[Enhancement]: Elastic Beanstalk `SSLCertificateId` environment setting is not checked if appropriate for namespace

[ogoding]

Terraform Core Version

1.2.1

AWS Provider Version

4.67.0

Affected Resource(s)

aws_elastic_beanstalk_environment

Expected Behavior

Terraform would throw an error when SSLCertificateId is not specified when aws:elb:listener:443 settings are specified, as well as preventing SSLCertificateId from being specified for the aws:elb:listener namespace.

Actual Behavior

1. The following HTTPS ELB listener setting specified in ElasticBeanstalk Environment:
2. ElasticBeanstalk environment updated by running terraform apply
3. Environment updated without error
4. ElasticBeanstalk environment updated via AWS web console (e.g. min/max instance capacity)
5. AWS web console displays error (see below) no matter the change and rejects change

Relevant Error/Panic Output Snippet

# Elastic Beanstalk Terraform settings that cause the problem:
setting {
  namespace = "aws:elb:listener"
  name      = "ListenerProtocol"
  value     = "HTTPS"
}
setting {
  namespace = "aws:elb:listener"
  name      = "SSLCertificateId"
  value     = "<certificate_ARN>"
}

# AWS Web Console error no matter how the environment is updated:
"Invalid option value: 'aws:elb:listener:443' (Namespace: 'aws:elb:listener:443', OptionName: 'ListenerProtocol'): Secure Listeners need to specify a SSLCertificateId"

Terraform Configuration Files

resource "aws_elastic_beanstalk_environment" "tfenvtest" {
  name                = "tf-test-name"
  setting {
    name = "InstanceProtocol"
    namespace = "aws:elb:listener:443"
    value = "HTTP"
  }
  setting {
    name = "InstancePort"
    namespace = "aws:elb:listener:443"
    value = "8080"
  }
  setting {
    namespace = "aws:elb:listener:443"
    name      = "ListenerProtocol"
    value     = "HTTPS"
  }
  # Add SSLCertificateID option as well when specifying ListenerProtocol option name.
  setting {
    namespace = "aws:elb:listener:443"
    name      = "SSLCertificateId"
    value     = "<certificate_ARN>"
  }
}

Steps to Reproduce

1. Create a test certificate (manually or via aws_acm_certificate)
2. Use the above minimal aws_elastic_beanstalk_environment snippet to create a new beanstalk stack
3. Once created modify any setting in the new environment via the AWS web console
4. Verify whether configuration has changed

Debug Output

No response

Panic Output

No response

Important Factoids

No response

References

No response

Would you like to implement a fix?

None

[github-actions[bot]]

Community Note

Voting for Prioritization

• Please vote on this issue by adding a 👍 reaction to the original post to help the community and maintainers prioritize this request.
• Please see our prioritization guide for information on how we prioritize.
• Please do not leave "+1" or other comments that do not add relevant new information or questions, they generate extra noise for issue followers and do not help prioritize the request.

Volunteering to Work on This Issue

• If you are interested in working on this issue, please leave a comment.
• If this would be your first contribution, please review the contribution guide.

[justinretzolk]

Hey @ogoding 👋 Thank you for taking the time to raise this!

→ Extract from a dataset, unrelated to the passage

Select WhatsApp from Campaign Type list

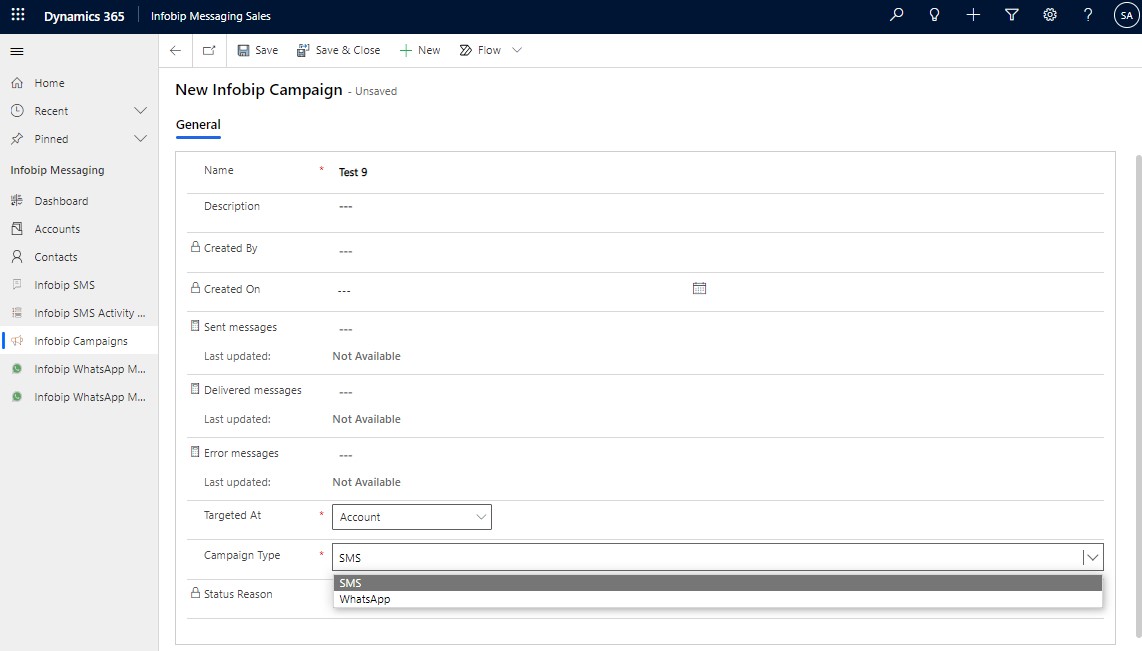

I'm not certain that this is behavior that the provider can validate at runtime, but will leave this request open as an enhancement so that one of the maintainers may verify my thoughts.

[ogoding]

Hey @justinretzolk, so sorry for taking so long to respond. Thanks for taking the time to read and updating the issue to an Enhancement.

I'm not particularly familiar with golang or the codebase, however I did find this line in environment.go that seems to do some sort of EB setting error checking. If I can help at all I'd be happy to as it was a nasty gotcha to encounter and hopefully preventing it will save others until Elastic Beanstalk starts rejecting the setting combination directly.